Exchange-bias quantum tunnelling in a CO₂-based Dy₄-single molecule magnet

Carbamate formation in green-plants through the RuBisCO enzyme continuously plays a pivotal role in the conversion of CO₂ from the atmosphere into biomass. With this in mind, carbamate formation from CO₂ by a lanthanide source in the presence of a secondary amine is herein explored leading to a lanthanide–carbamate cage with the formula [Dy4(O₂CNiPr₂)$_{12}$]. Magnetic studies show slow relaxation leading to the observation of hysteresis loops; the tetranuclear cage being a single molecule magnet.

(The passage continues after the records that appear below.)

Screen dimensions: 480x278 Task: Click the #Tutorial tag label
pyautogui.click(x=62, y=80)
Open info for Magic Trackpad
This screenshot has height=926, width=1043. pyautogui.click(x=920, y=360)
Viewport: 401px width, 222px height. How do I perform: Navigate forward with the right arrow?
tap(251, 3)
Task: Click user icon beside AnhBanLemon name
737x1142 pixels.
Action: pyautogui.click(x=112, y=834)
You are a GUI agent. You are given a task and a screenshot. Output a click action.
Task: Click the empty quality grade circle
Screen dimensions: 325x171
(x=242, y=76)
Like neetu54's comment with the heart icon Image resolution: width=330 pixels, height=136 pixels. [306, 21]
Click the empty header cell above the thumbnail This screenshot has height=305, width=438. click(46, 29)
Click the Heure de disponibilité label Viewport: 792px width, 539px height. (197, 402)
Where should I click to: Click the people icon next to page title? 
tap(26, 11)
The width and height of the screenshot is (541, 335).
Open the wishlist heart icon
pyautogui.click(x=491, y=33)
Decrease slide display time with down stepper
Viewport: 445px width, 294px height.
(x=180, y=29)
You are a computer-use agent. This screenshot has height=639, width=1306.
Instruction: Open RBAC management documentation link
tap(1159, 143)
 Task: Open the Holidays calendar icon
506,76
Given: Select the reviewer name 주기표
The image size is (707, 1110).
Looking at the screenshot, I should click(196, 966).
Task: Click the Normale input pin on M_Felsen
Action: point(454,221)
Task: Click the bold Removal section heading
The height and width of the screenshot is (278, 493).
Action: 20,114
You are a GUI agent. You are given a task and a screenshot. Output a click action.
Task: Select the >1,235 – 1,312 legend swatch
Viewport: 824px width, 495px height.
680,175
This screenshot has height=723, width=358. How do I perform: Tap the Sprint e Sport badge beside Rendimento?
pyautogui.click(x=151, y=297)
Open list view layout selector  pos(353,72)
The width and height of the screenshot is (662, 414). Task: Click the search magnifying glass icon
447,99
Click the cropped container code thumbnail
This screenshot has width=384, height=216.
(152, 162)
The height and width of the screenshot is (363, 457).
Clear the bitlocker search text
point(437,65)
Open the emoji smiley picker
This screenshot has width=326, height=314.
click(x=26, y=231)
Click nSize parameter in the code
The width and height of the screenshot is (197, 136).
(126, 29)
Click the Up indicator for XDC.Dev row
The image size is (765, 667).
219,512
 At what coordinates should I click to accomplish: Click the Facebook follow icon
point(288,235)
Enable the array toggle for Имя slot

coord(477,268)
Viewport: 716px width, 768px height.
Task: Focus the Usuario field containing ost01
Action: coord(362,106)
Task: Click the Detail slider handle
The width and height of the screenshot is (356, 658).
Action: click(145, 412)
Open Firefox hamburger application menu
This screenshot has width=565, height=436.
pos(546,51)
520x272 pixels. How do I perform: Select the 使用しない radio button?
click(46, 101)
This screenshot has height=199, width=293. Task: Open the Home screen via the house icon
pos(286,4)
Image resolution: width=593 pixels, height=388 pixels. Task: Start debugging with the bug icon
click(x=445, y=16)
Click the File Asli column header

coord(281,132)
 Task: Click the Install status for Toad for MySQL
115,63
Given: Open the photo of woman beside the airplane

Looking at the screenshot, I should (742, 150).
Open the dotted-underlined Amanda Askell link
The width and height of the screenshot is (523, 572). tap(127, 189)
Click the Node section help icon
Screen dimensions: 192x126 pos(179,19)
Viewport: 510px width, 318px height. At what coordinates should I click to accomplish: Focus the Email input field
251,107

Detailed interpretation of the data reveals: (i) the presence of two different exchange interactions, ferromagnetic and antiferromagnetic and (ii) the observation of exchange-bias quantum tunnelling with two distinct sets of loops, attributable to ferromagnetic interactions between dysprosium ions at longer distances and antiferromagnetic exchange between dysprosium ions at shorter distances. The results clearly demonstrate that the [Dy4(O₂CNiPr₂)$_{12}$] cage acts as a quantum magnet which in turn could be at the heart of hybrid spintronic devices after having implemented CO₂ as a feedstock.